● Extrait de page:
++++++++
Condamné en 2013 à deux ans de prison dont un an ferme et 100 000 euros d’amende pour « aide au séjour irrégulier en bande organisée », l’avocat André Mikano est de retour devant la justice. Depuis lundi 8 février, l’homme surnommé l’avocat des clandestins est rejugé en appel avec six co-prévenus.
Le calme plane sur la Chambre 2.8 de la Cour d’appel de Paris ce mardi 9 février. Il est 13h30, l’audience va commencer. André Mikano, principal prévenu, entre calmement, trainant derrière lui une petite valise. L’avocat a été condamné en première instance en 2013 à deux ans de prison dont un ferme et 100 000 euros d’amende pour « aide au séjour irrégulier en bande organisée ». Il aurait travaillé sciemment avec un réseau de passeurs qui faisait entrer en France des sans-papiers venant du Maroc entre 2007 et 2010.
Déclarations à charge de son coursier
Me Mikano échange quelques mots avec ses avocats, puis s’assoit nonchalamment sur le banc, passant une main dans ses cheveux blanchis. Le procès en appel s’est ouvert hier, lundi 8 février. Le Président Burkol ouvre la séance. Il commence par la lecture des déclarations de Mody Fofana, coursier d’André Mikano. Le témoignage du jeune homme est accablant. Il parle d’un ami marocain, qu’il nomme Abdel, ce dernier « fait partie d’un réseau d’immigration clandestine vers la France », déclare le Président de séance, changeant de voix pour donner un aspect plus théâtral à sa lecture. Avant de poursuivre, citant toujours l’intéressé : « Je sais qu’Abel et Me Mikano travaillent ensemble depuis un an et demi au minimum. » Sur le banc, Me Mikano écoute calmement le Président, une main soutenant sa tête.
++++++++
● Matériaux fournis:
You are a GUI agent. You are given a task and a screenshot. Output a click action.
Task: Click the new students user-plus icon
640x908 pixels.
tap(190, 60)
++++++++
● Consigne:
Rédigez la suite du compte rendu du procès en appel d'André Mikano en reprenant le récit après sa dernière phrase. Les matériaux fournis ne sont pas nécessaires à ce travail.

● Réponse rédigée:
Dans sa déclaration, Mody Fofana revient sur tous les points sensibles du dossier : les faux passeports retrouvés chez l’avocat, les 1 500 euros versés par chaque immigré clandestin, la chasse aux garants à laquelle Me Mikano se serait livré. Deuxième lecture, celle des déclarations de Mohamed Bourg, organisateur de la filière clandestine, qui sera entendu au Maroc. « Mikano est un avocat Français qui travaille avec mon réseau, 1500 euros est le tarif qu’il demande », déclare le passeur dans la voix du Président.
L’homme détaille alors les dessous de son trafic. Le billet acheté à l’agence d’Air France à Casablanca pour un vol avec un transit à l’aéroport parisien de Roissy, l’acquisition d’un téléphone à carte pour se faire guider dans l’aéroport par un passeur qui a appris la couleur des portes par coeur. Quand cette méthode échoue, Me Mikano entre en jeu selon Mohamed Bourg.
« Moi j’ai fait la chasse aux garants ? Je ne vois pas comment ! »
A son tour, André Mikano est appelé à la barre. Le regard dur, d’un pas assuré, l’avocat s’avance. Immédiatement devant la Cour, sa posture se ferme. Ses bras se croisent sur sa poitrine, et l’homme commence par rejeter calmement les arguments avancés par le Président. Très vite, le ton monte. Le Président Burkol interrompt André Mikano et ce dernier le coupe, élevant la voix et marquant chaque parole de grands gestes de la main.
L’avocat, aujourd’hui sur le banc des accusés, est bon orateur. Son discours est organisé, sa prise de parole appuyée par des dossiers qu’il fait circuler au Président, à ses assesseurs et à l’avocat général. « Moi j’ai fait la chasse aux garants ? Je ne vois pas comment j’aurais pu en travaillant tous les jours ! », s’indigne-t-il. Me Cohen-Sabban et Me Stansal, qui assurent la défense d’André Mikano, restent à proximité de leur client, s’avançant doucement tour à tour quand le prévenu hausse trop le ton.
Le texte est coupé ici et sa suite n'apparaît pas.